Earth Day 2012 – Why Christians are Obligated to Care for the Earth

Earth Day 2012 – Why Christians are Obligated to Care for the Earth April 22, 2012
Today is Earth Day – or as most evangelicals call it – Sunday.
Part of the baggage that was imported into evangelicalism through dispensationalism is a low view of creation. It’s going to burn anyway, so why care about the earth, right? Wrong… here’s an excerpt from An Evangelical Social Gospel? (a great Earth Day gift – btw), which alludes to our responsibility to care for the earth. Happy Earth Day!

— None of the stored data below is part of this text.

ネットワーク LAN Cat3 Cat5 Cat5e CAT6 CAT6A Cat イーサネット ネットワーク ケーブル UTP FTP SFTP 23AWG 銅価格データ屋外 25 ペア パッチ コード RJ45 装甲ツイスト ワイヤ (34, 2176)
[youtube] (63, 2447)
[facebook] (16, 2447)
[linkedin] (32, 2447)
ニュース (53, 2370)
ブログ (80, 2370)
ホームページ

“This relational view of the image of God finds great support within the early chapters of Genesis. Here we find God’s vision for human voca­tion. First, the Triune God says, “Let us make humankind in our image, according to our likeness; and let them have dominion.” That’s how it starts. Humanity comes from the community of the God-head, and is endowed with some sort of privileged status over the rest of creation. Humans are to have a limited amount of power to rule creation as God’s representative creatures. Second, God says, “Be fruitful and multiply, and fill the earth and subdue it.” To be fruitful and multiply connotes a co-creative function. We’ve been created with the potential to be co-creators with God. We can make stuff. We can even make more people. It seems to be God’s desire that humanity should take this creative power everywhere we can go. We must fill the earth and bring it under our dominion. Third, we are told in the next chapter God has put humans in the garden “to till it and keep it.” Our vocation isn’t just to rule over creation, but to keep it and care for it. We are stewards of creation. We should work with the earth and help it to bear the fruit that sustains life. We should not exploit the earth and its resources, but we should protect it and be its keeper. According to Genesis our vocation as human beings is threefold: we are to be fruitful and multiply; we are to fill the earth and subdue it by exer­cising dominion over it; we are to till the earth and keep it. These three concepts constitute the seedbed for a biblical view of human vocation.”